Lady Trelawny, Senara, and Miss Pross swarmed around them exclaiming, touching Elizabeth’s face, issuing orders of a practical nature. In moments, two footmen were bearing Elizabeth upstairs, Miss Pross bustling ahead and the other ladies trailing behind, Lady Trelawny still issuing orders, the last one directed for him. “Petrok, take that young man into the parlor and get him dried off.”
Sir Petrok motioned for Rowan to precede him into a parlor with a blazing, crackling fire, but Rowan hesitated. “I’ll ruin anything I go near, sir.”
“I think you should return to Penmara,” Penvenan said. “Immediately.”
“I’d like an explanation of why he and my granddaughter look like they’ve been swimming.” Sir Petrok’s eyes were hard. “We’ll get you a blanket. Teague?”
The butler spoke to a foo
tman, who hastened down a corridor behind the staircase. In moments, the servant reappeared with an armful of blankets. “And if Mr. Curnow will remove his boots, no harm will come to the furnishings or carpet,” the butler said.
Rowan leaned against the front door to remove the ruined footwear. As he swathed himself in the warmth of the blankets and headed into the parlor, two maids with mops and buckets appeared to clean up the floor.
So much for servants having Sunday afternoon off. Only, apparently, when the “family” didn’t need them.
“Were you meeting her in secret?” Penvenan attacked the moment the door closed. “How did you lure her onto the cliff, and why—”
“Enough, sir.” Rowan crouched before the fire, not sure he would ever feel warm again, and tried to be firm yet respectful to a man he knew he was supposed to show respect to but whom he found difficult to serve, let alone honor. “I don’t know why she was on the cliff. I was out walking—”
“In the mist?” Sir Petrok asked.
“Yes, sir. I have many concerns with the new moon in a few days’ time.”
“Don’t we all.” Sir Petrok nodded. “Continue.”
“I heard a scream. You know how sound travels in a fog. So I went to investigate and found Miss Trelawny in the water.”
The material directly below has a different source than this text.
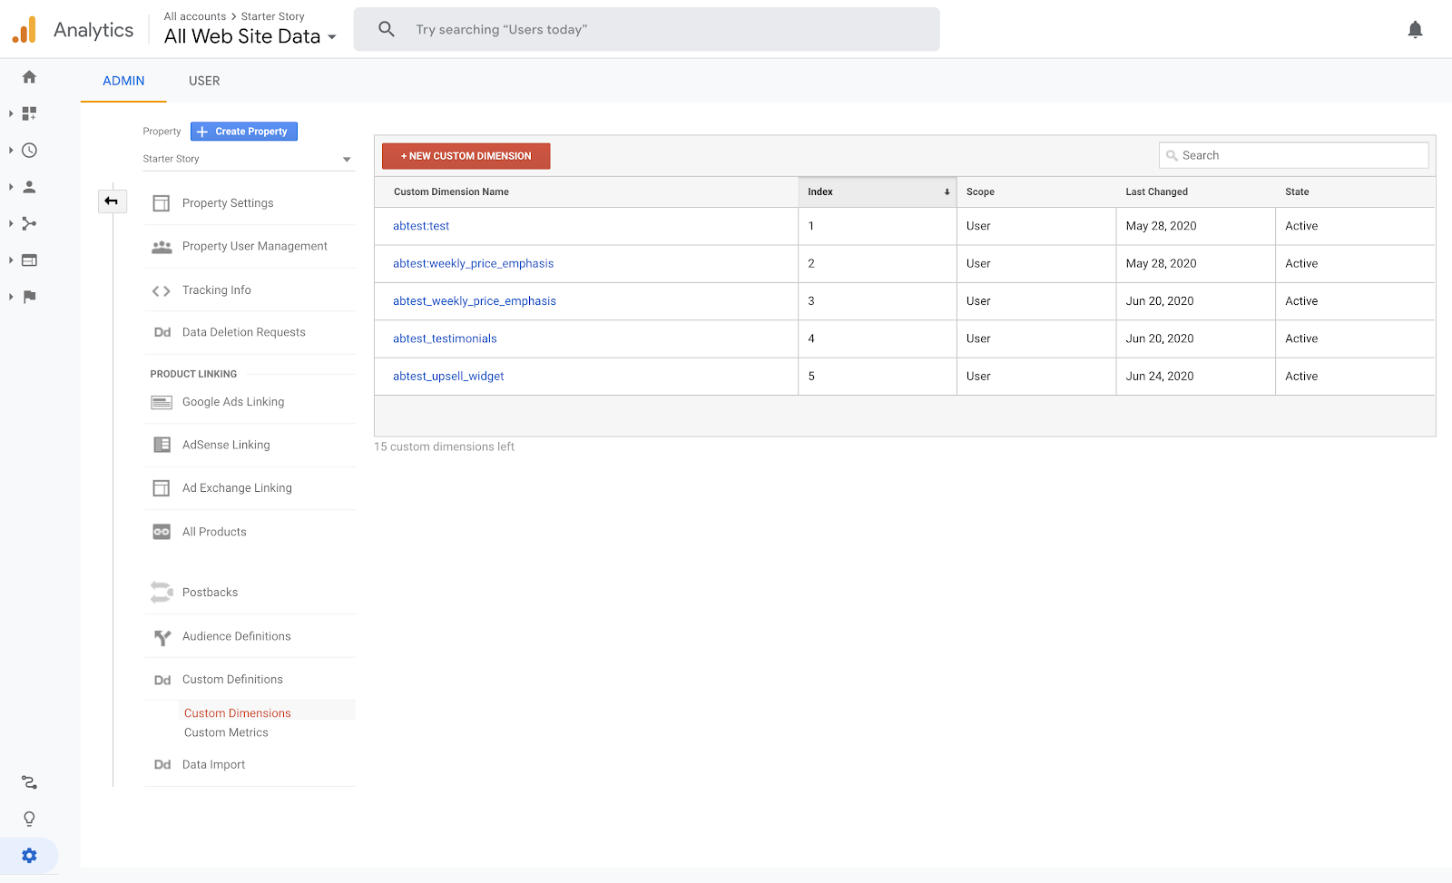Open the Realtime clock reports icon

click(29, 151)
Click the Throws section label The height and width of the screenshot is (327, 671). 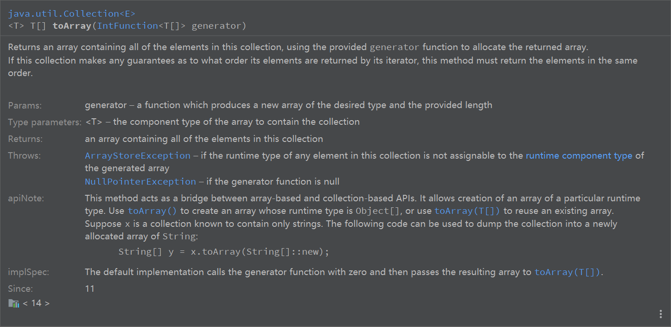[x=25, y=156]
“So you saved her life.” Sir Petrok sank onto a chair and picked up a teacup. His hand shook, and he set it down. “How can I thank you?”
“No thanks are necessary, sir. I was honored to be of service.”
Penvenan opened his mouth, then snapped it shut and cast Rowan a glare.
Rowan didn’t care. She had agreed to talk to him, and he’d gotten to hold her.
“Maybe,” he said, “while the ladies aren’t present, we should talk about what we will do if the smugglers decide to operate during this new moon.”
“I doubt they will,” Sir Petrok said. “After last month, they’ll want to lie low. Nonetheless, we’ll have riding officers spread out along the cliff and beaches and a few tucked inside the caves. If anyone tries to land cargo, they’ll get an unwelcome surprise.”